Y mi abuelo catalán que no se perdía ni una corrida en la Monumental y -trabajaba de estibador en el puerto, hombre rudo y de pocas palabras-, conocía todos los modos y maneras de los toreros de la época… ¡Cuanto catalán se escuchaba en esas tardes, cuanta pasión vertida en esa lengua!, en la de Pla… el ignorado. Y yo, que junto con nuestro director, Javier Ruiz Portella, tuvimos que despedirnos de esta tradición en las dos últimas tardes de toros, en pos de la civilización que no permite el maltrato animal. ¡Los mediocres que nos dirigen producen tanta felicidad en las pueriles mentes de los insulsos con estas decisiones! ¡Piensan que racionalizan la vida y lo único que hacen es dejar el terreno preparado para que algunos bárbaros lo abonen! ¡No hay vida sin pulsión y la nuestra la matamos!

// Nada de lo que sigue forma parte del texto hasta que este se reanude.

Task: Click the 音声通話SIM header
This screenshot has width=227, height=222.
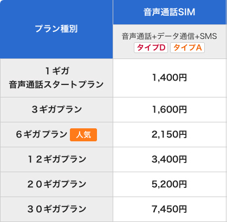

También…la copla, la jota,… voces que surgen del abismo de nuestra historia, que encarnan la tierra, la riegan y la mueven, remueven. Una energía colectiva bebida al unísono con vino, mujeres de una pieza dispuestas a todo por amor, pasión entroncada con un estilo vivencial, pisando fuerte, negando si es necesario, acogiendo si te portas bien… absorbiendo la vida para expulsarla en el momento menos pensado. Tragedias, cantos exultantes, abandonos, patria y color. Un profundo sentido del arrebato, del giro, del golpe encima de la mesa, del adiós por bandera, del si te he visto no me acuerdo, una historia que se va….

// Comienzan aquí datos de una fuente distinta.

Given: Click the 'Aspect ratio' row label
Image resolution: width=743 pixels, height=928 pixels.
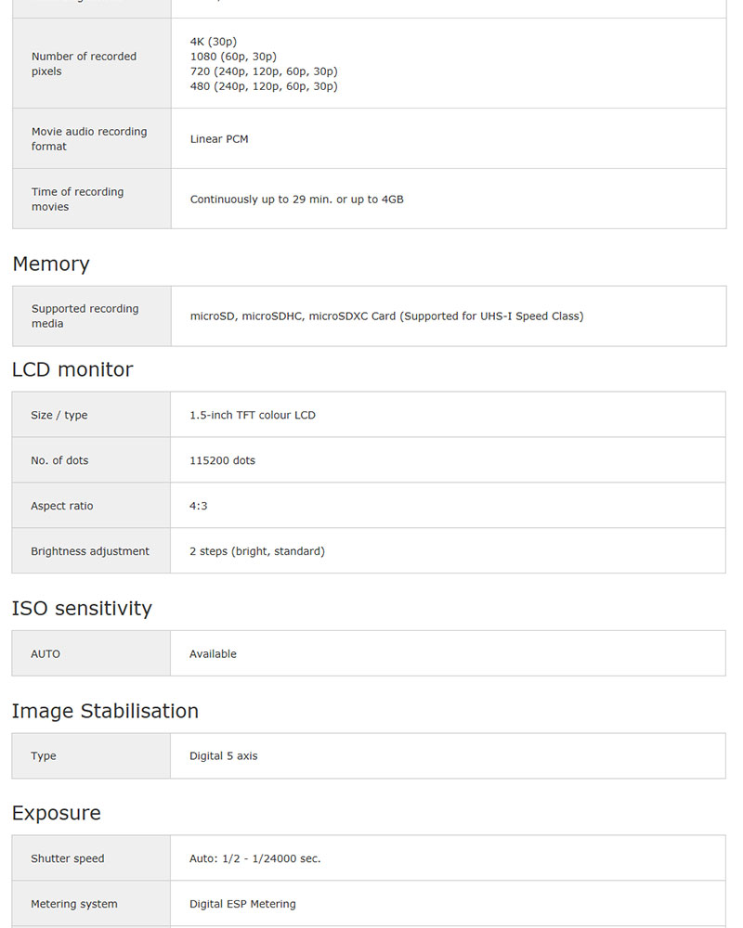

Porque todo se irá yendo y deberemos acostumbrarnos. España y Europa se suicidan… viviremos, probablemente mejor, tecnológicamente avanzados, solos pero comunicados, saludables pero con el alma enferma, puros y aburridos. Viviremos quizás para contar a las generaciones venideras que hubo un tiempo en que un pase, un golpe o una canción no solo te hacían saltar las lágrimas sino que impregnaba de latidos el corazón hasta llevarlo al éxtasis. Hasta tener que contenerlo.
Desconcertar como decía al principio porque en cuanto a gustos no hay nada escrito.